Unveiling the Complexity of cis-Regulation Mechanisms in Kinases: A
Comprehensive Analysis
Abstract
Protein cis-regulatory elements (CREs) are regions that modulate
the activity of a protein through intramolecular interactions. Kinases,
pivotal enzymes in numerous biological processes, often undergo
regulatory control via inhibitory interactions in cis. This study
delves into the mechanisms of cis regulation in kinases mediated
by CREs, employing a combined structural and sequence analysis. To
accomplish this, we curated an extensive dataset of kinases featuring
annotated CREs, organized into homolog families through multiple
sequence alignments. Key molecular attributes, including disorder and
secondary structure content, active and ATP-binding sites,
post-translational modifications, and disease-associated mutations, were
systematically mapped onto all sequences. Additionally, we explored the
potential for conformational changes between active and inactive states.
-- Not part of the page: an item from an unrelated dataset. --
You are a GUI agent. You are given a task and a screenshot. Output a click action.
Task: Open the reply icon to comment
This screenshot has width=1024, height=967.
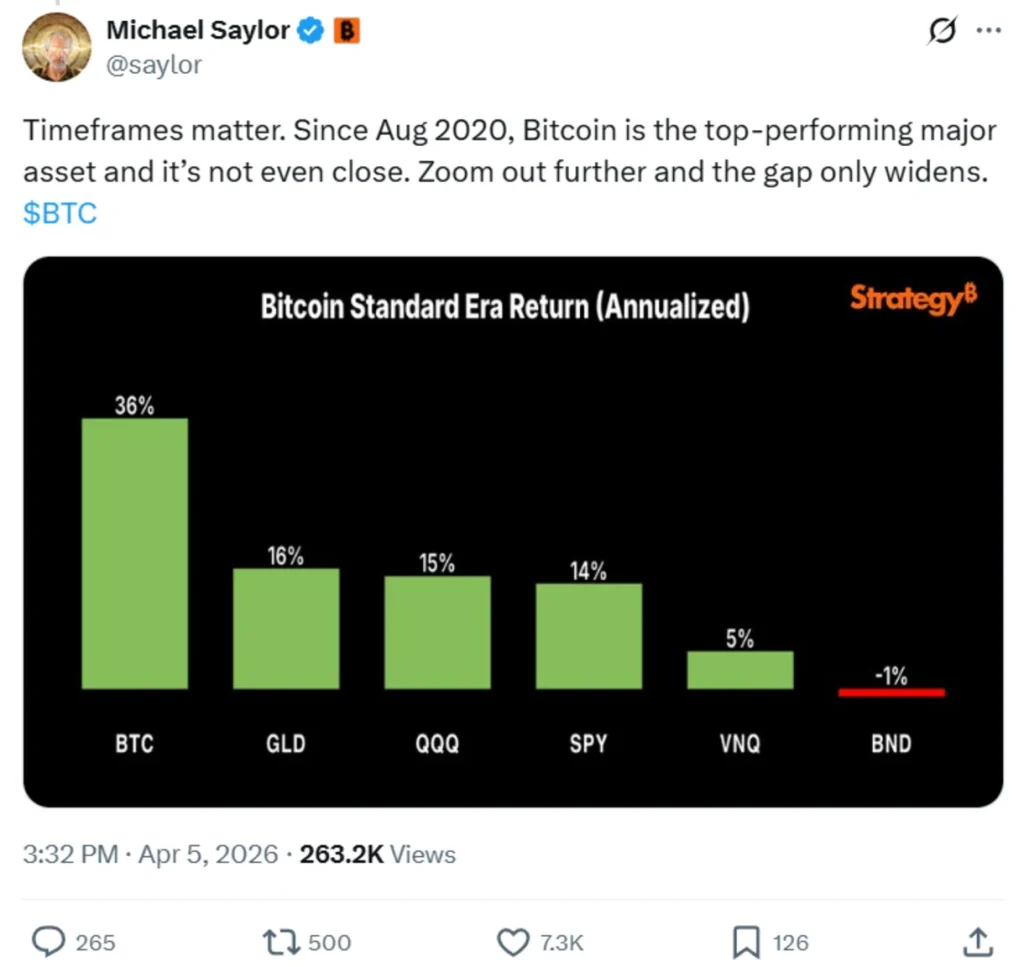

Finally, we explored the presence of these kinases within membraneless
organelles and elucidated their functional roles therein. CREs display a
continuum of structures, ranging from short disordered stretches to
fully folded domains. The adaptability demonstrated by CREs in achieving
the common goal of kinase inhibition spans from direct autoinhibitory
interaction with the active site within the kinase domain, to CREs
binding to an alternative site, inducing allosteric regulation revealing
distinct types of inhibitory mechanisms, which we exemplify by
archetypical representative systems. While this study provides a
systematic approach to comprehend kinase CREs, further experimental
investigations are imperative to unravel the complexity within distinct
kinase families. The insights gleaned from this research lay the
foundation for future studies aiming to decipher the molecular basis of
kinase dysregulation, and explore potential therapeutic interventions.